Now, more than 20 years later, Durrett and his wife Katie McCamant, both architects, have designed 50 co-housing communities throughout the country and authored books on the subject. Last weekend, they hosted a presentation and two-day workshop called "Intentionally Building Community" at Duling Hall, showing Jackson residents a step-by-step process to build their own co-housing community in the city.
While co-housing has various interpretations, the architects define the concept as a format and process by which a group of people create and maintain their own neighborhood. In its purest form, a group of people purchase land together, agree on the architectural plans and participate in each stage of the development's formation. Retrofitting existing buildings and creating privately owned homes around open shared spaced and common facilities are other co-housing options.
Durrett pointed out that co-housing succeeds because residents take control and ownership from the beginning.
"Picnic tables don't create community; the people who know each other create community," Durrett said.
Fondren residents Marie Owen and her sister Hilda Owen organized the event, and have met for six months with about 15 other residents who want to build a co-housing development. Over the course of the two-day workshop, participants learned how to finance a co-housing community and how to make group decisions. The 17 workshop participants also toured downtown Jackson and surrounding areas to scope out prospective sites. Owen said residents hope to have a co-housing community built in Jackson within two years.
To design a co-housing development, group members must come to a consensus about the development's amenities such as pools, playgrounds or gardens, as well as common spaces such a kitchens and playrooms.

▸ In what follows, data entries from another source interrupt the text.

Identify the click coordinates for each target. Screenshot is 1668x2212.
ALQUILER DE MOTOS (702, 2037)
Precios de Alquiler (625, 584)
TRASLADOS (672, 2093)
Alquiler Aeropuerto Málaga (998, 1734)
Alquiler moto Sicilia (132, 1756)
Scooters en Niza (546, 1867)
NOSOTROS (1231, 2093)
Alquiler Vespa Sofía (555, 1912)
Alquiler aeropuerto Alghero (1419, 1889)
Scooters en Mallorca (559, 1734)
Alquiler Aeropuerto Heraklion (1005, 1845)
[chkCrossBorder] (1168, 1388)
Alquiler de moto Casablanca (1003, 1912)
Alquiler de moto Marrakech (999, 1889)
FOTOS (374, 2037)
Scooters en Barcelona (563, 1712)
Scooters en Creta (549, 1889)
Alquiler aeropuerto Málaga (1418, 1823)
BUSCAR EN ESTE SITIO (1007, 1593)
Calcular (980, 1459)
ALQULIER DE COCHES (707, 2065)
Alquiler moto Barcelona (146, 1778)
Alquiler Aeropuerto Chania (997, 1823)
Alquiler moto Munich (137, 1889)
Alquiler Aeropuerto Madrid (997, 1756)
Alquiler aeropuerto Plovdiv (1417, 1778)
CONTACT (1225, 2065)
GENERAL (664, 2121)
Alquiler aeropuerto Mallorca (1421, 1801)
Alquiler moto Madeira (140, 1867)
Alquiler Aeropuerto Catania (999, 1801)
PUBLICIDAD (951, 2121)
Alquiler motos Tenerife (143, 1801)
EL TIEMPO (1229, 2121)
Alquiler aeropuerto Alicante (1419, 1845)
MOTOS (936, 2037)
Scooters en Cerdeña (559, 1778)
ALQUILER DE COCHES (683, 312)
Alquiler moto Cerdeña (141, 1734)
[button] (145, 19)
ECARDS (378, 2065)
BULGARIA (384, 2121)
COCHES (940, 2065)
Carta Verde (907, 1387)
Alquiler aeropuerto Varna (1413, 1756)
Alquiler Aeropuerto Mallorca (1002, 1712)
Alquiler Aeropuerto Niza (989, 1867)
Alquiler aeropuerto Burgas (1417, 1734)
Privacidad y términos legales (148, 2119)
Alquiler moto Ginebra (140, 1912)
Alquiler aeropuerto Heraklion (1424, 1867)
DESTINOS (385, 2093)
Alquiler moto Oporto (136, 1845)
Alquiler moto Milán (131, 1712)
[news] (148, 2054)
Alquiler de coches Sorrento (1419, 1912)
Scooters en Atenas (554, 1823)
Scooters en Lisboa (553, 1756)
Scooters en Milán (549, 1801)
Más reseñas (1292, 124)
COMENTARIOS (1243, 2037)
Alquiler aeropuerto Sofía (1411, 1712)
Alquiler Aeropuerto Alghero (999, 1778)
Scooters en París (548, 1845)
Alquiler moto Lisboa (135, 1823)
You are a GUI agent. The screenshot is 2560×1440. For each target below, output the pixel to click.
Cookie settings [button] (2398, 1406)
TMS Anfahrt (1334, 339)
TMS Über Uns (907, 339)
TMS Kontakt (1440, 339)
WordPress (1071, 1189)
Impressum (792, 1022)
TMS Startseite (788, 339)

"It's the purest form of democracy," Marie Owen said. "... But you have to be focused on the big picture."
The majority of participants at the public presentation and workshop were middle-aged. Durrett said senior citizens and families are more likely to have the financial means for home ownership.
"It seems to be the demographic that is less represented," Durrett said about 20-to-30-year-olds. "... One of the things about young professionals is that their life tends to be in flux. They are looking for career opportunities and mates. They are going to be more mobile. Co-housing is a settlement pattern."
Co-housing is taking on some forms in Jackson among younger residents and artists. The North Midtown Arts Center in the Millsaps Arts District has housed artists in its studio spaces on and off over the past two decades. A fence connects the arts center to two residential units and a workshop, and all the buildings share a common courtyard.
North Midtown Arts Center Director Richard Stowe said the nonprofit is in the final stages of purchasing the arts-center building. He also said two adjacent residential units at 133 Millsaps Ave., which have the same owner, are for sale. Stowe, who worked in construction after Hurricane Katrina, said he would like to build more studio and living spaces on the arts-center property in the future.
"We'd like to get some students there, since we are close to Millsaps College," he said. "Hopefully in the next year we will work with architects and sponsors to do a model, and if that works out we will build them out as rentals or condos--something cheaper than traditional new construction. It could be like a gated art community that is really affordable."
Stowe said, ideally, the future owners of the adjacent property would want to support affordable studio and living spaces for artists.